For the WTO some of these mega-regionals and plurilaterals could set new precedents that matter economically, he said, including in the areas of regulatory cooperation and convergence and sustainable development. There could also be positive, and negative spill-over effects for third countries, such as Switzerland.
Nikos Lavranos in his paper made a call for integrating investor-state disputes within the WTO, echoing comments by Prof. Cottier.
He said the WTO dispute settlement system was robust with a good legal secretariat and much experience. The various WTO agreements already now touch on investment, and indeed, there is a logical link between trade and investment, which should also extend to dispute settlement.
Although the European Commission could have chosen to develop a system identical with the WTO Dispute Settlement Understanding (DSU) or at least one that could easily be integrated into the WTO, it had instead decided to create a new body with different rules and structure.
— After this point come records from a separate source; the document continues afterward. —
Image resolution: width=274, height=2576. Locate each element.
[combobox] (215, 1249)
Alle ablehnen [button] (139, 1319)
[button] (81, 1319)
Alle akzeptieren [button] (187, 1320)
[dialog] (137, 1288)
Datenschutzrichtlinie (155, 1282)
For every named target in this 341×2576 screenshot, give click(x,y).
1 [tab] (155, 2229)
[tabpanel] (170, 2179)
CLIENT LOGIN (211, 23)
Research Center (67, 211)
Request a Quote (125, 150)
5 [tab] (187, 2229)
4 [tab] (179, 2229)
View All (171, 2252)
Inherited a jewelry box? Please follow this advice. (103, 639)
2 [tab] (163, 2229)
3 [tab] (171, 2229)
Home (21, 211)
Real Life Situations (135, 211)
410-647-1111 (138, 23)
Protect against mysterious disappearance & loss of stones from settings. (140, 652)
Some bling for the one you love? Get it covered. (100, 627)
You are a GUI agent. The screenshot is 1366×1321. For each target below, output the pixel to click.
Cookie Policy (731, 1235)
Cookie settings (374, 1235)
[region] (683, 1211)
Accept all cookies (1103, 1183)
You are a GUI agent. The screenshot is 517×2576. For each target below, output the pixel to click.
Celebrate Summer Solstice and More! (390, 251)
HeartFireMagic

In the short term, the integration of the investment disputes into the WTO – while very desirable and economically efficient – seems unlikely and difficult to realise, Dr Lavranos said.
He concluded that it would seem much better to use the existing WTO DSU as a starting point for creating a multilateral investment court by modifying and extending the current rules. This also had the advantage of making use of the existing knowledge and experience within the WTO.
The Israeli experience
For his part, Asi Yosef presented a case study on Israel’s experience with bilateral, plurilateral and multilateral agreements. This included seven bilateral and multilaterals agreements between 1975 and 2000, only three in the following decade, and five since 2010.
Multilateral agreements complemented rather than supported or challenged the WTO system, he said. Some disciplines from bilateral agreements were used in WTO negotiating texts and vice versa.
Future lectures in the series will involve other top universities in the field, including Stanford Law School and Columbia Law School.